**Task prompt**.
Restate word for word every entry that appears below, skipping its pictures.
──────── Information shown ────────
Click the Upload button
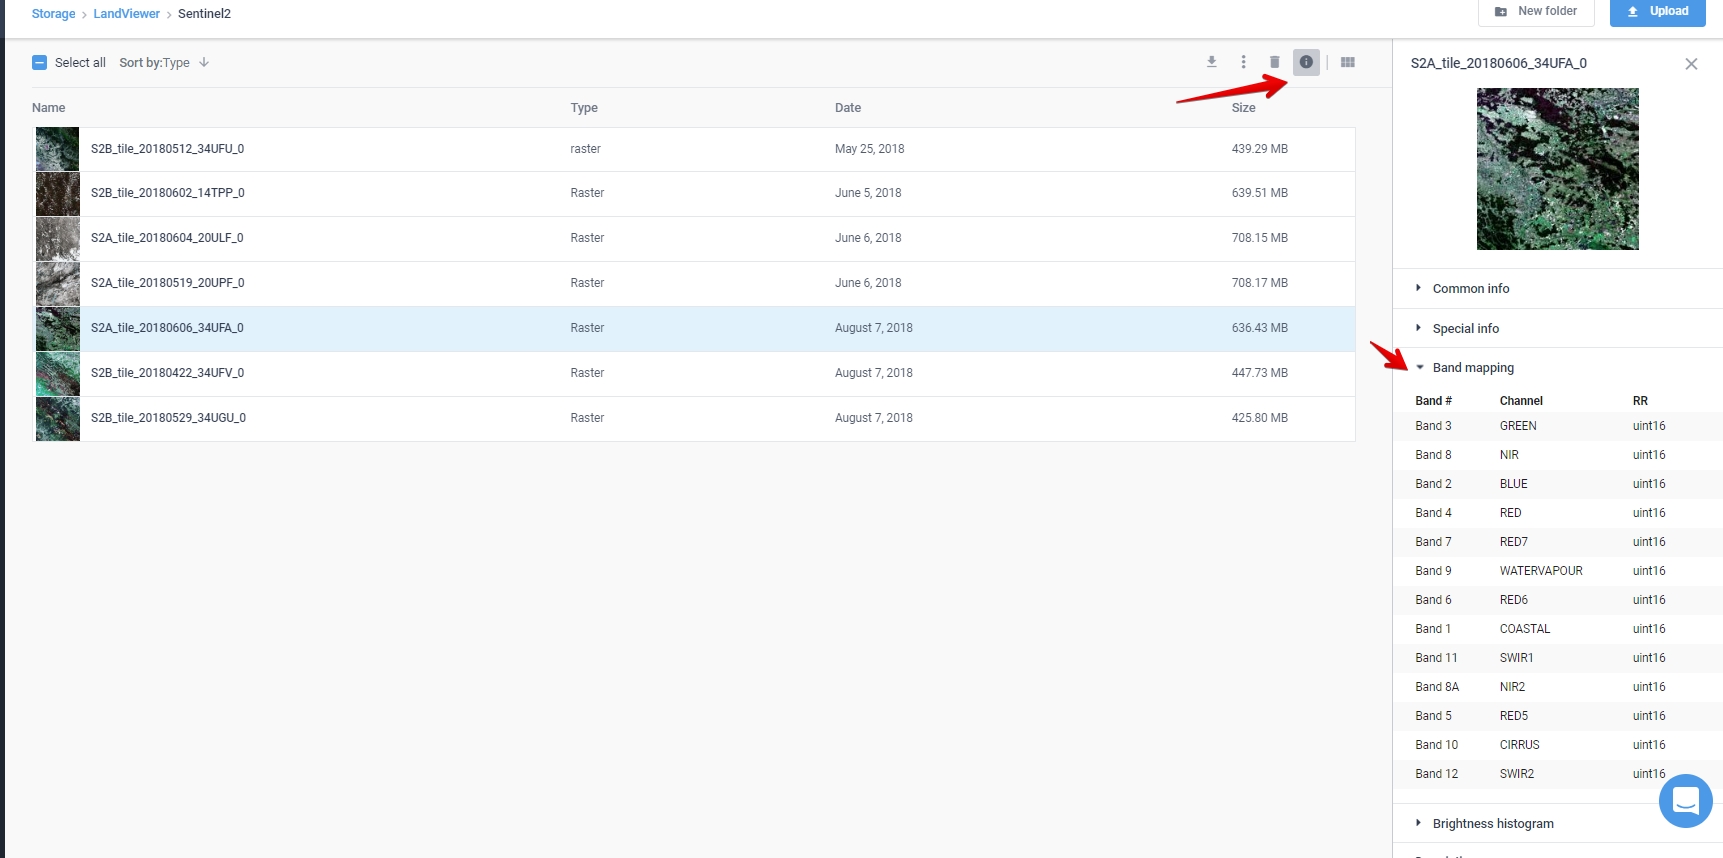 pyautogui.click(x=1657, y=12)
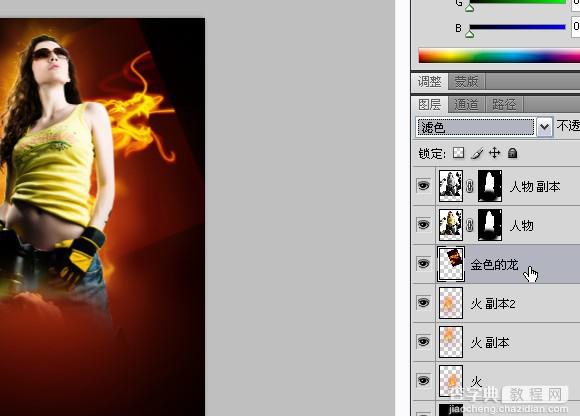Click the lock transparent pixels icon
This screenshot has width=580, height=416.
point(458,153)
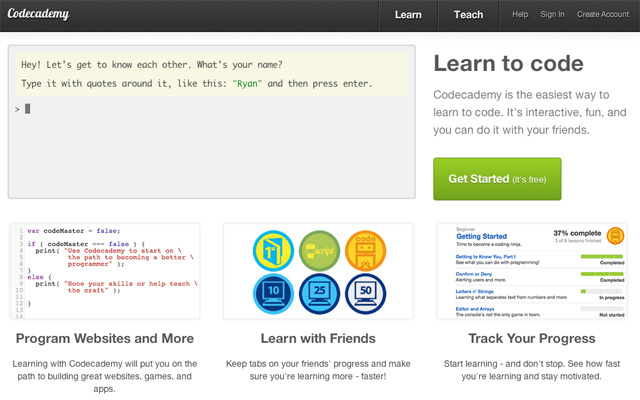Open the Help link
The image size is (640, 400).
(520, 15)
────────
**Problem solution**.
Click the Upload button
 pyautogui.click(x=1657, y=12)
Click the lock transparent pixels icon
This screenshot has width=580, height=416.
point(458,153)
Open the Help link
The image size is (640, 400).
(520, 15)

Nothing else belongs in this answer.